After many attempts I went for option b) and I want to confirm that it solved my problems 100%. I now have WoW running perfectly. Of course you have to pay, but for those desperate enough to get it working and considering to buy I just want to let you know that in my case it solved my problems.

PS: If you're FPS sucks try running it in full screen mode if you haven't already.

----------


## andrewjoy

> D3D mode is the default mode for WoW, in Linux or Windows.  Use the -opengl switch for OpenGL.


The opengl flag is now deprecated you have to edit the config file in Program Files/World of Warcraft/WTF

and add 



```
SET gxApi "opengl"
```

----------


## dcarpenter

This is a problem with the World of Warcraft client and not Wine or Ubuntu.  The Mac WoW client, which runs opengl natively, has support for Hardware cursor and the Windows client does not.  There are plenty of threads about this issue on the official WoW forums, so maybe they will finally get around to fixing it.

----------


## sadris

Anyone else have the issue of--when running in D3D mode--that the terrain textures are missing (grass, roads, etc) since patch 2.4 ?

----------


## emshains

It is laggy, but I can live (play) with that. The real problem of mine is that when I click on buttons border it sort of gets repetetive, it lags 10-60seconds, nothing bad when your traveling, a gravestone if you are in an instance.

----------


## DennisIsAwesome

so...no fix?...

----------


## Mahinva

> This is a problem with the World of Warcraft client and not Wine or Ubuntu.  The Mac WoW client, which runs opengl natively, has support for Hardware cursor and the Windows client does not.  There are plenty of threads about this issue on the official WoW forums, so maybe they will finally get around to fixing it.


This confuses me.

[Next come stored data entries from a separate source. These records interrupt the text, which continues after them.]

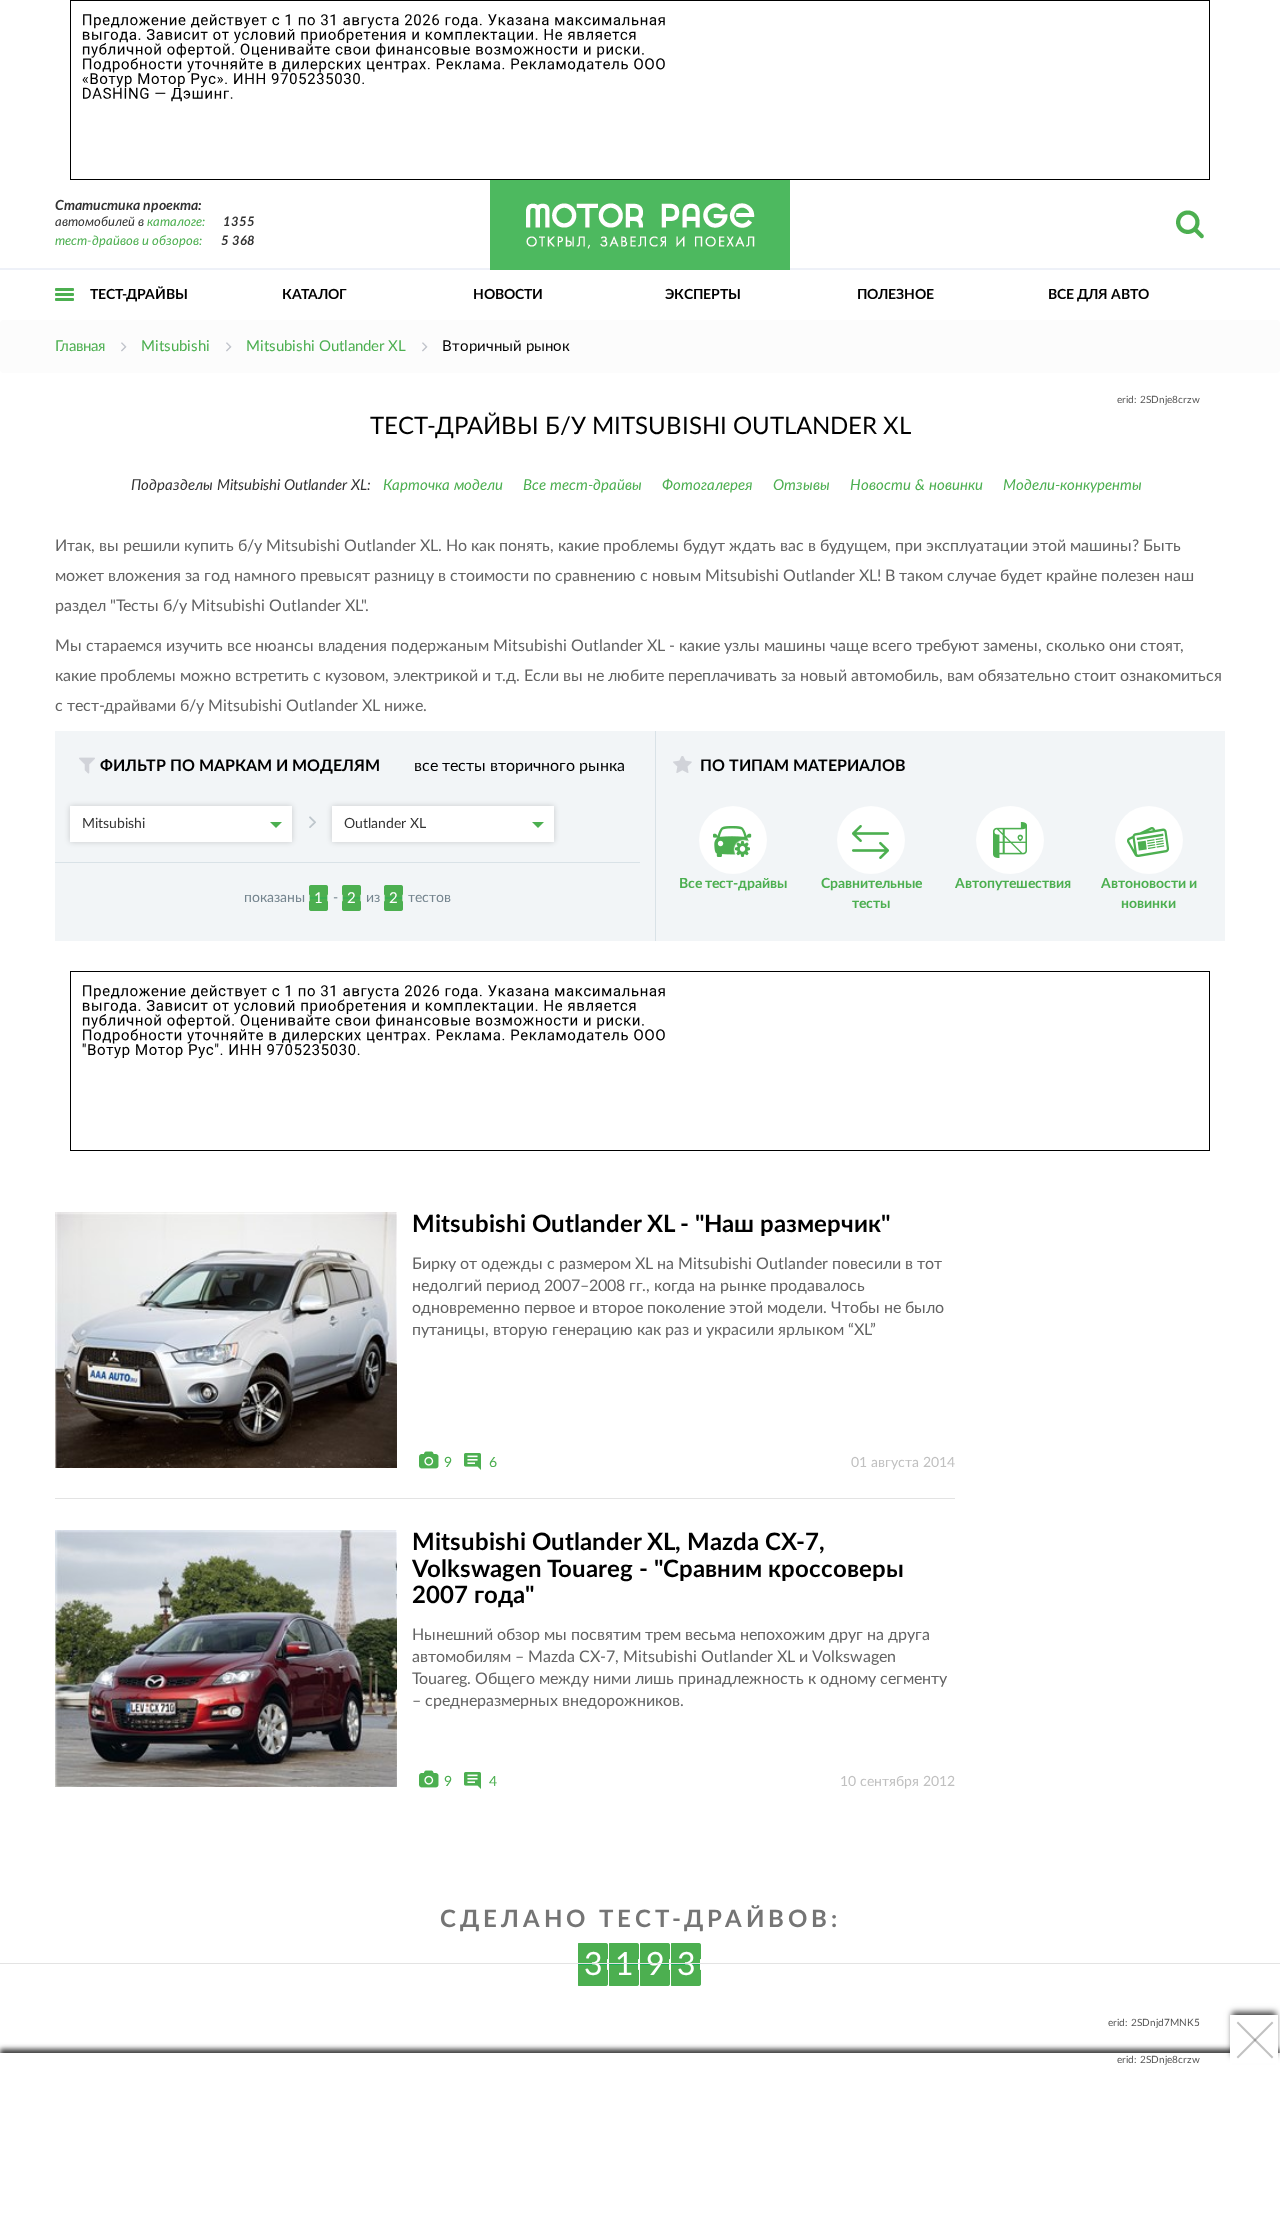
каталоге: (176, 222)
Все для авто (1098, 295)
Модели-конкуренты (1072, 485)
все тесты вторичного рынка (519, 766)
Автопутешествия (1013, 884)
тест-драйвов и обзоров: (128, 241)
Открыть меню (65, 316)
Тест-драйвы (139, 295)
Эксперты (703, 295)
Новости (508, 295)
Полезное (895, 295)
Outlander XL (385, 824)
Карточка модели (443, 485)
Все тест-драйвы (582, 485)
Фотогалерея (707, 485)
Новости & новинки (916, 485)
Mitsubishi (113, 824)
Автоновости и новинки (1149, 894)
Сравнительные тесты (871, 894)
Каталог (314, 295)
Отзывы (801, 485)
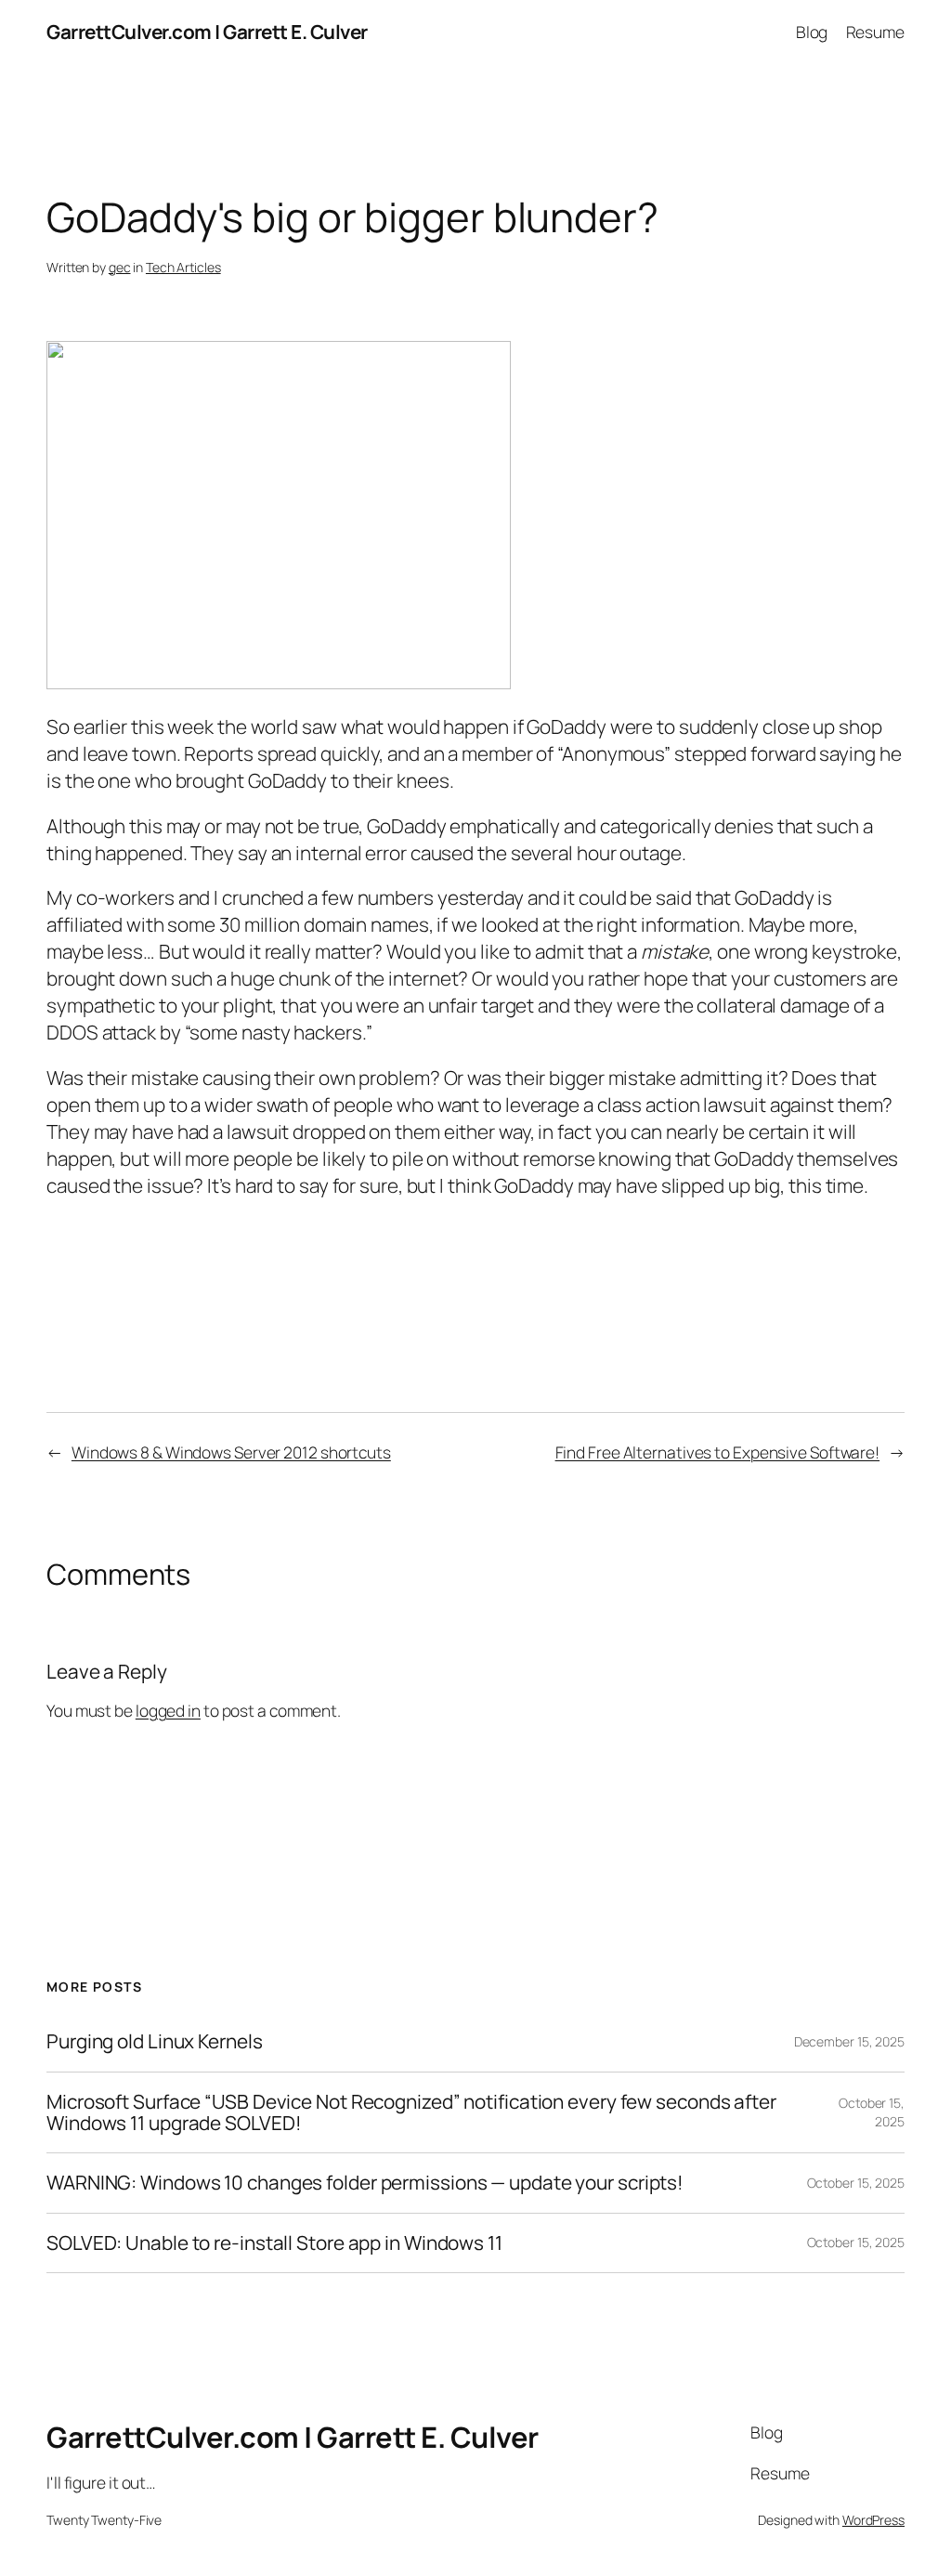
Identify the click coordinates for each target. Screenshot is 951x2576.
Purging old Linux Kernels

The copy of WoW I own is a PC version (I have played WoW on XP since 2005). Currently, I have WoW installed on my Ubuntu partition and my XP partition. If I play WoW on the XP partition, I do have the Hardware Cursor option. In Ubuntu, I do not.

Now, a bit of hopefully logical questions...

1) If a person owned a Mac version of WoW, could they play it on Ubuntu?
2) Would the Mac version of WoW play natively, or would a Wine-like program need to be used?
3) Would the Mac version support Hardware Cursor?
4) Why is it that when I play WoW on XP, I can enable Hardware Cursor, but in Ubuntu, I cannot?

If the lack of Hardware Cursor is Blizzard's fault, is it because many Ubuntu users have to add *SET gxApi "opengl"* to their config/wtf? Does this cause WoW to say "okay, I'll play the game in openGL mode, but I can't turn on hardware cursor" ?

I really do want a solution to come along. Changing the mouse sensitivity ingame to the maximum setting only does a bit of good.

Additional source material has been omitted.